It was a lovely forenoon now, with a clear sky, but not as much wind as would suffice to lift one feathery flake.
They meant to find the shepherd, but it was his hard-frozen corpse they expected to dig out of a snow-drift.
CHAPTER VI. – "THE BREATH OF GOD WAS OVER ALL THE LAND."
There were two huts on the moorland, one in the open, another close against a ridge of rocks, and in one or other poor Sandie would surely have found shelter.
So to the first they bent their footsteps. It stood with its back to the east, and on the west it was entirely covered with great banks of snow, some of them shaped like waves on the sea-shore, that are just on the eve of breaking.
It took the keeper and two men nearly an hour to break through the barrier and find the doorway.
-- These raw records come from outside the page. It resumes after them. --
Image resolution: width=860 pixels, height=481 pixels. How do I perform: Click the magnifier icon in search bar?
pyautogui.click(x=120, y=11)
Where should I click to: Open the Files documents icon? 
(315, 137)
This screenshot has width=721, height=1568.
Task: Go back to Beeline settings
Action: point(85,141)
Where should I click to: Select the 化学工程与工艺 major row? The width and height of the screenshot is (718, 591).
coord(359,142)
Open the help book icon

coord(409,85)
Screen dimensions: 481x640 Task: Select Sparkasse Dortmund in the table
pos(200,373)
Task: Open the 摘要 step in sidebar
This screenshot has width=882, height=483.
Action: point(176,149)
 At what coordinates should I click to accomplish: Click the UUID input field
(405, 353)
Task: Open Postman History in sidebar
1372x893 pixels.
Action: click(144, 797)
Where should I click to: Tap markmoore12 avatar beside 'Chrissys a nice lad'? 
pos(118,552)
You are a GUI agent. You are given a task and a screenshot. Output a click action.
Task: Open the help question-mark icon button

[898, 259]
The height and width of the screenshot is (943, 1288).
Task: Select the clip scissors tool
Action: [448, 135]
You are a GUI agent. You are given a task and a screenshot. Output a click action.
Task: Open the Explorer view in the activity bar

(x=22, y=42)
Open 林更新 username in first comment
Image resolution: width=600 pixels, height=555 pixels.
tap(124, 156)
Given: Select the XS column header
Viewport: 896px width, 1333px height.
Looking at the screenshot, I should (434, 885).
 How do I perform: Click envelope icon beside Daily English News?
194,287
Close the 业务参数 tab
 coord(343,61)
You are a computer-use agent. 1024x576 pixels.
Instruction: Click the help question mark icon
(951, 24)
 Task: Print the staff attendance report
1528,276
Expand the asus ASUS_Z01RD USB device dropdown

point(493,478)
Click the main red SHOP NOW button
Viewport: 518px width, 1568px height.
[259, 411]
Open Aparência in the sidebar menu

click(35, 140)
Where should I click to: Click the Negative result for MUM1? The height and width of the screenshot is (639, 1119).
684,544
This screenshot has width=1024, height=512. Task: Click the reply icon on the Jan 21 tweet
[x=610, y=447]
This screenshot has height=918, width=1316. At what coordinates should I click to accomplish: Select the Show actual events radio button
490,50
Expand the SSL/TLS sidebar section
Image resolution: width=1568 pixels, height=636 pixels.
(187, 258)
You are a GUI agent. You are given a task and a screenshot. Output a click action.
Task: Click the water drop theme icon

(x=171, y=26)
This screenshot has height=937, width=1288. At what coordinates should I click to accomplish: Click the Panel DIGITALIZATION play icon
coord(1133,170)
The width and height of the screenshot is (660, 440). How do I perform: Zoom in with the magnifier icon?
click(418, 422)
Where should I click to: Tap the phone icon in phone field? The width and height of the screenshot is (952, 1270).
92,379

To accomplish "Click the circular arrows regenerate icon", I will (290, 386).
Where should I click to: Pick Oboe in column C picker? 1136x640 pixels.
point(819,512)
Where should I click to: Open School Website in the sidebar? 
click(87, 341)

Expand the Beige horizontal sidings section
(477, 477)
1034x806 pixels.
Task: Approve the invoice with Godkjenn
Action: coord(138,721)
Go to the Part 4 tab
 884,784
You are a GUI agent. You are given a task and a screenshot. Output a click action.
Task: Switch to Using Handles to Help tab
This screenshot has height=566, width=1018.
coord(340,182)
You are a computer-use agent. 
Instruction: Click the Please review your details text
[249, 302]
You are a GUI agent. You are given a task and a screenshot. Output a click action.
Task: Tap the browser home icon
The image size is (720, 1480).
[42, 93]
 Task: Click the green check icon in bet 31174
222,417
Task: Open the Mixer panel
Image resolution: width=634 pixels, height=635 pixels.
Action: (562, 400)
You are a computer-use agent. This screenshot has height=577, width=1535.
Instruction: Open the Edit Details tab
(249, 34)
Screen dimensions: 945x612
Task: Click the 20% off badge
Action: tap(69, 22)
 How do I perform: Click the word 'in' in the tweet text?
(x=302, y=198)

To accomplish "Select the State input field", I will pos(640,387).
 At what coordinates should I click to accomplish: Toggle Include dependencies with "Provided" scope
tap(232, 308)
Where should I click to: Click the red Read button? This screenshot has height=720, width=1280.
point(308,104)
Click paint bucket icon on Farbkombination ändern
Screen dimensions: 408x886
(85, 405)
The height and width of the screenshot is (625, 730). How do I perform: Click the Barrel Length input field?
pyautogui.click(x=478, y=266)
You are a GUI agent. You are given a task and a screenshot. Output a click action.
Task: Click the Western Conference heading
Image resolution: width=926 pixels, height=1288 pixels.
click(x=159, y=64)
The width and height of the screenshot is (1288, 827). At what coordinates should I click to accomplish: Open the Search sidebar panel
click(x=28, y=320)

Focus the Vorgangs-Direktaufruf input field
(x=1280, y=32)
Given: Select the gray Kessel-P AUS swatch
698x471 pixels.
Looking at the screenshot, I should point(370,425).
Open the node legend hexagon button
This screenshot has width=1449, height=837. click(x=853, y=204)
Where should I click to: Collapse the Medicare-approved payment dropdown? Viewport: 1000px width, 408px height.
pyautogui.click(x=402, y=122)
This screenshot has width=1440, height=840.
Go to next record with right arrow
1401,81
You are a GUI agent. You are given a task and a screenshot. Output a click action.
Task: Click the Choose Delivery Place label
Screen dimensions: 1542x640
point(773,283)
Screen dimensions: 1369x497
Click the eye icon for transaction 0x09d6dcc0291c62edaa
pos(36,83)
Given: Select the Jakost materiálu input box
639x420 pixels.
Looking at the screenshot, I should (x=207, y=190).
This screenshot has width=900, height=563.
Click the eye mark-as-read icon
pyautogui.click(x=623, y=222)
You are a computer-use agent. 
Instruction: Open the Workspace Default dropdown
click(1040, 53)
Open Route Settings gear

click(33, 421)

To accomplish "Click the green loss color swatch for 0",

They could see nothing when they opened it, for all were partially snow-blind.
But they groped around, and called the shepherd by name; then convinced that he was not there, dead or alive, they came sadly away, and joined the group outside.
There was still the other hut to be examined, and this was a good mile higher up the hill.
Thither, therefore, the party now wended their way, but so completely covered up did they find it, that another long hour of hard work was spent in reaching the doorway.
Like the last which they had explored, it was cold, dark, and deserted.
No one had any hope now of finding Sandie alive, but after a hurried luncheon they spread themselves out across the hill and moor somewhat after the fashion of skirmishers, and the ground was thoroughly searched.
But all in vain.
No frozen corpse was found.
They were about to return now sorrowfully homewards, when high up the hill and at the foot of a semi-lunar patch of rocks-an upheaval that had taken place probably millions of years ago-Vike was noticed, and his movements attracted the attention of all.
He was yap-yapping as if in great grief, tearing up the snow at the foot of a mighty drift and casting it behind him and over him.
A pure white dog was the Newfoundland at present, so laden was his coat with the powdery drift.
"Come on, men, come on," cried Glenvoie, "there yet is hope! The good dog scents something in spite or the snow. It may only be sheep, and yet poor dead frozen Sandie may be amongst them."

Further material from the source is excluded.